Despite increased public attention, Congressional focus on the prevention, early identification, and treatment of childhood mental illness has stalled. During AACAP's Annual Meeting (October 22-27), AACAP members and partners are urging Congress not to lose sight of the needs of children with mental illnesses.
Mental illness continues to impact 20 percent of our nation’s youth. Half of all lifetime cases of mental illness begin by age 14 and three quarters by age 24. Yet, the majority of those diagnosed do not receive treatment. Mental illness is like any other disease in that the earlier it is identified and treated, the better the outcomes.

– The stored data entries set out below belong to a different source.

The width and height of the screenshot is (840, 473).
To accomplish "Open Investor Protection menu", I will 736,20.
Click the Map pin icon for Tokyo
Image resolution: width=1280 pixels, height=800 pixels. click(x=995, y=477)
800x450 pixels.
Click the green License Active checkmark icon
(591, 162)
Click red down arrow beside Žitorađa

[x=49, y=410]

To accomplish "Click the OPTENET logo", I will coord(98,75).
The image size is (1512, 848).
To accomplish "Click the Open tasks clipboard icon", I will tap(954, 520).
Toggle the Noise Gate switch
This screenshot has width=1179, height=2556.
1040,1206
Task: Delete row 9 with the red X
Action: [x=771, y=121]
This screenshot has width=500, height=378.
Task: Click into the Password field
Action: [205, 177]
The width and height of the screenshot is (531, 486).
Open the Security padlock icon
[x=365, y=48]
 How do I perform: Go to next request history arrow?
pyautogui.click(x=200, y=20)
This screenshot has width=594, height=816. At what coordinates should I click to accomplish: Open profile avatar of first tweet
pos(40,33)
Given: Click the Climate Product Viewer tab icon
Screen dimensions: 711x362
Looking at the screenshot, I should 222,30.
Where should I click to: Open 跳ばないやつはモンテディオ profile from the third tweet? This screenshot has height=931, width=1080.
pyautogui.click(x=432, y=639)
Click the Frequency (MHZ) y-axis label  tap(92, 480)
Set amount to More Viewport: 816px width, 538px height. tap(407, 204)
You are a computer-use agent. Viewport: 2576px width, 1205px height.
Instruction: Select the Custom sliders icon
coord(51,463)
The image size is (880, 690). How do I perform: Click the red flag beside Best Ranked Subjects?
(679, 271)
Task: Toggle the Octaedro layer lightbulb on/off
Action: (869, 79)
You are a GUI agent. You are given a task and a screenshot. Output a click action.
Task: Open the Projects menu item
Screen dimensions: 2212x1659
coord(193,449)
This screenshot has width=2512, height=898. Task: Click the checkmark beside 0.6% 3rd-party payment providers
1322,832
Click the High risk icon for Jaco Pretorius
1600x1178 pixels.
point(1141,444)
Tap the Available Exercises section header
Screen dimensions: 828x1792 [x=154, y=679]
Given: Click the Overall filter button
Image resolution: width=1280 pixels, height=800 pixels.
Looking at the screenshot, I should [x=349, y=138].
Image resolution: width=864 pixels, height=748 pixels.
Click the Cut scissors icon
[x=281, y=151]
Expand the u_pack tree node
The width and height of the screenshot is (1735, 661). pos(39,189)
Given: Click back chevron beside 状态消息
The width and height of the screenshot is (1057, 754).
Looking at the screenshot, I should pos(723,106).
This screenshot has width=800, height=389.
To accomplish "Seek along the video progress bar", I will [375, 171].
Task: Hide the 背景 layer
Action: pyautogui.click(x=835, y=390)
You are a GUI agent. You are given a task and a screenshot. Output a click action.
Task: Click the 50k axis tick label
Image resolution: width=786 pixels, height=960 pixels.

Effective treatments are available, but there is an average delay of 8 to 10 years between the onset of symptoms and intervention. The longer the lag time is between symptom onset and treatment, the more difficult and costly mental illness is to treat and the greater the burden becomes on our public health system. When left untreated, these disorders can lead to serious consequences for children, their families, and our communities.
Mental illnesses are real and treatable. By identifying children and youth struggling with mental illness early, we can improve the lives of the next generation and avoid the tragic and costly consequences of unidentified and untreated mental illness.
I call upon Congress to take immediate action that:
1. Improves the pediatric mental health workforce;
2. Ensures adequate funding of children’s mental health services in community-based systems of care; and
3. Invests in the prevention, early identification, research, and treatment of mental illness.
We, as a nation, can no longer afford the moral, financial and personal costs of inaction. We are counting on our elected leaders to come together to advance this common sense agenda.